WHEN ASKED ABOUT A DRAWING
OF MY BROTHER CUT OUT IN CLOTH
A poem for public school teachers
That teacher in 8th grade,
in the city school in Seattle--
She said,
Take your wrist from the paper,
only the pencil touches, don’t
look at the paper, take your eyes
off it now. Look at what’s in front
of your eyes. Draw what you see,
don’t peek. When we were painting
trees, she showed me to make brush strokes
below what I thought were branches
telling me, Now, Brown paint.
Now you’re painting what you see.
This is color.
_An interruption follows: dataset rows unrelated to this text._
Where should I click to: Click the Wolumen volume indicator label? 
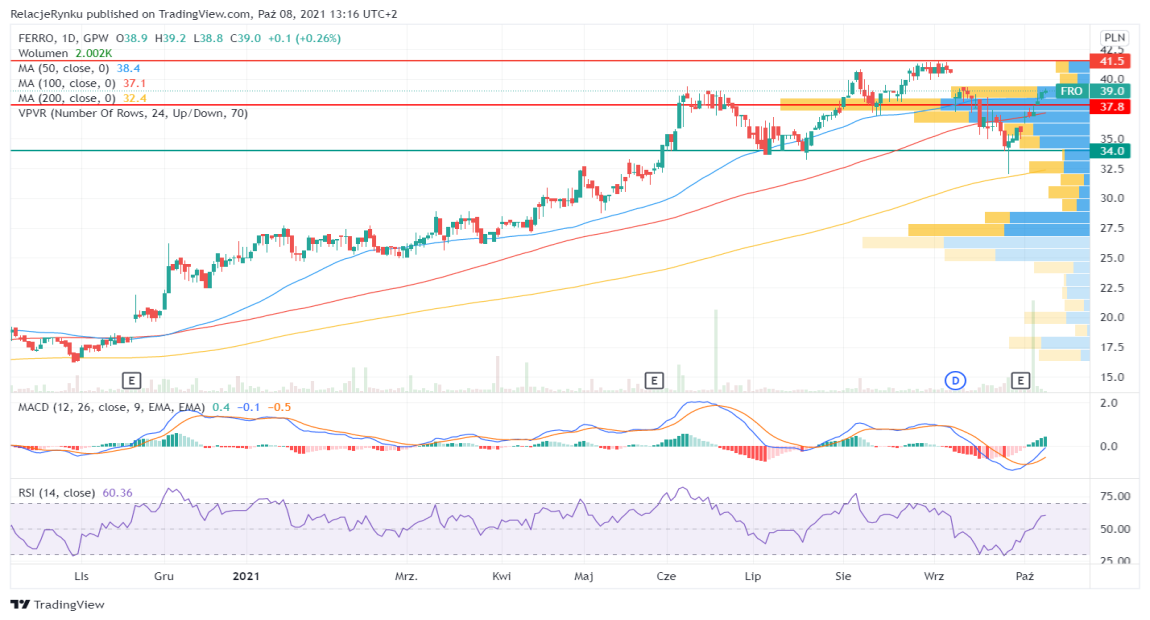[x=44, y=53]
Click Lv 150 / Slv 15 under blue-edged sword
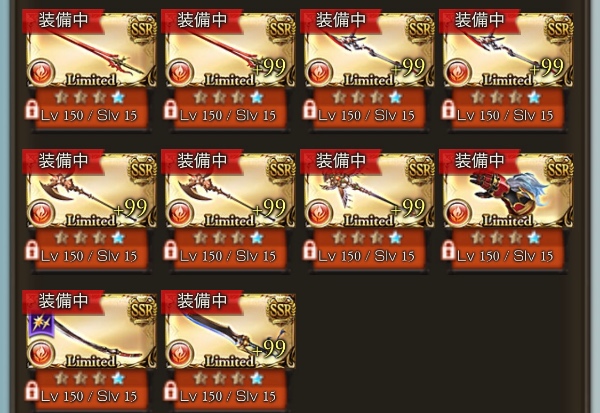This screenshot has width=600, height=413. [228, 396]

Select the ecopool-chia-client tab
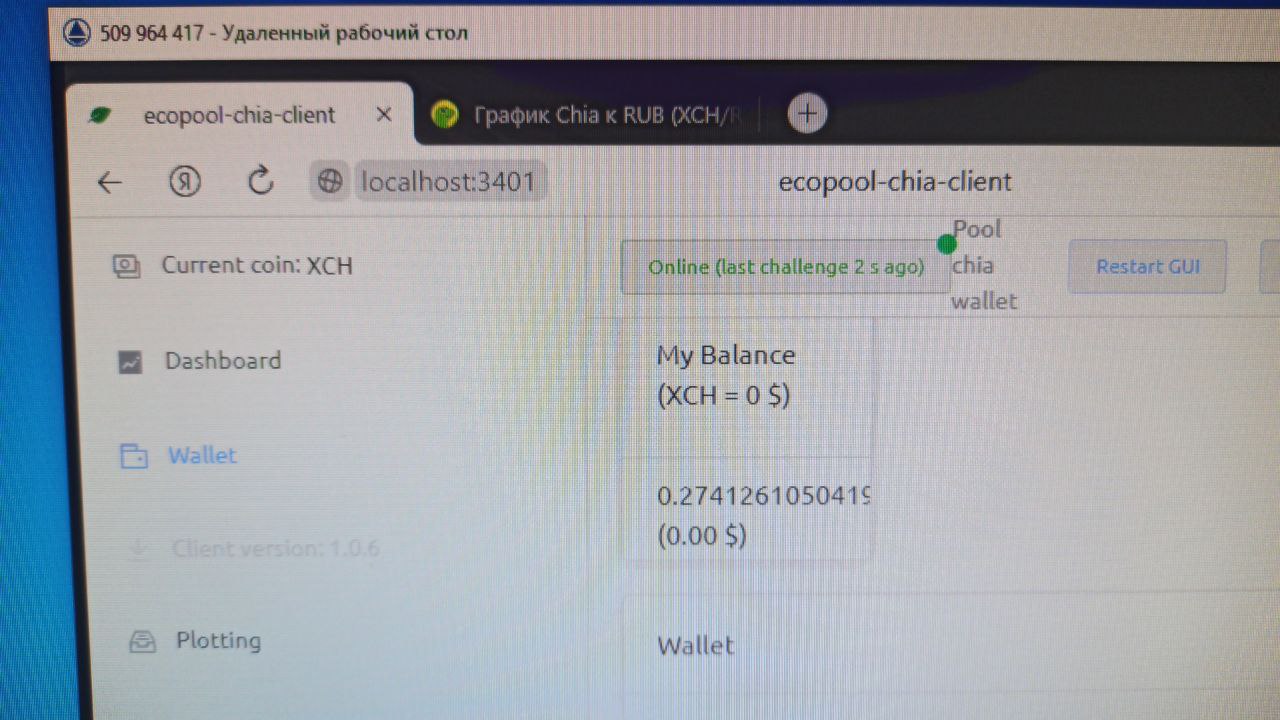point(240,115)
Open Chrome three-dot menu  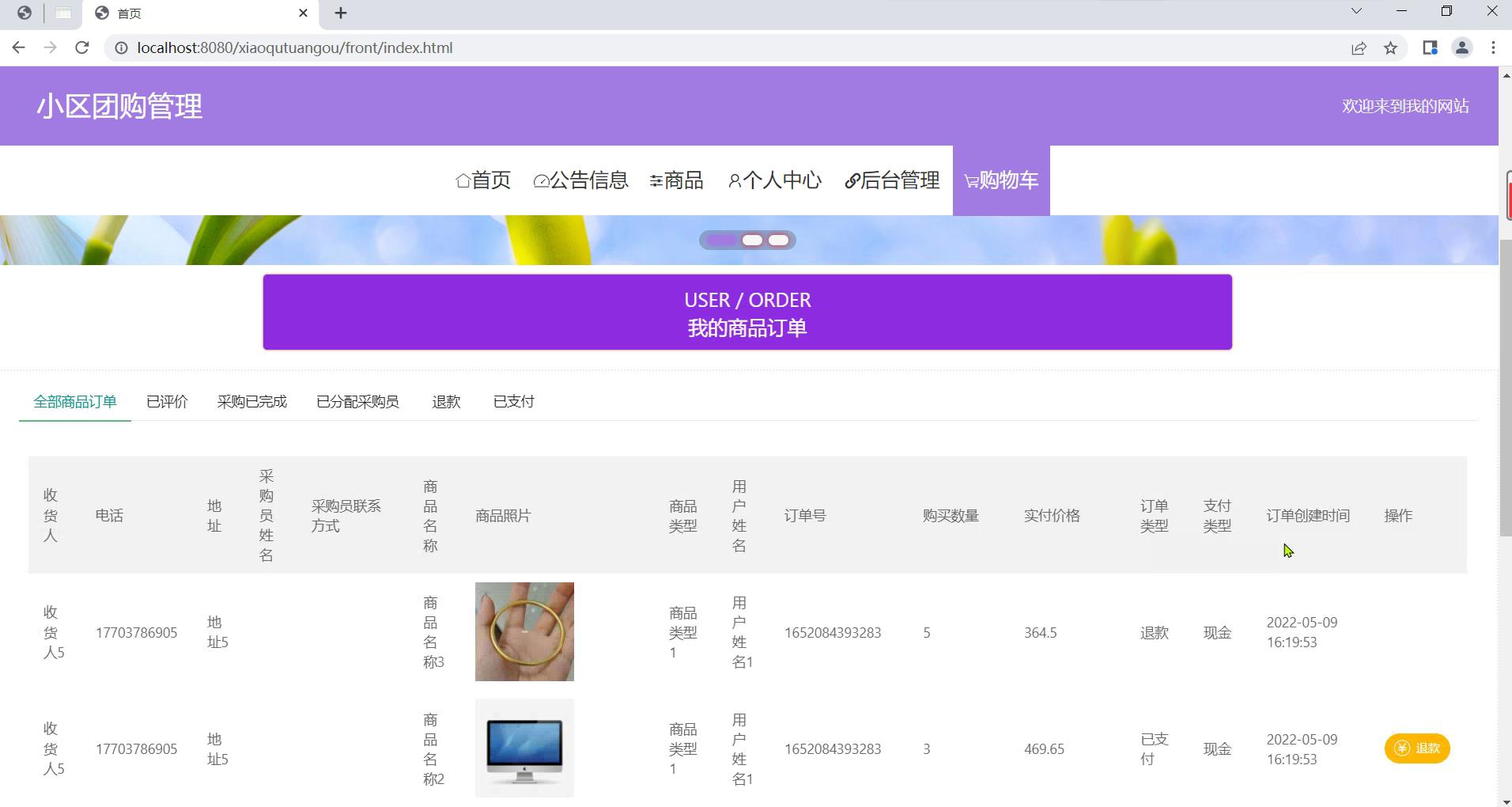tap(1493, 47)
You’ll need lots
of brown paint. She gave us large
envelopes big enough to slip
our paintings into. We carried
them under our arms and they went
all the way up to my arm pit, and
it had a string attached
to the large flap that wound
around the small cylinder
on the bottom securing our art.
When drawing portraits the first thing
she pointed out is where I drew the eyes.
Look at where you put them!
You put his eyes at the top of his head!
Look at the face! Eyes are in the middle.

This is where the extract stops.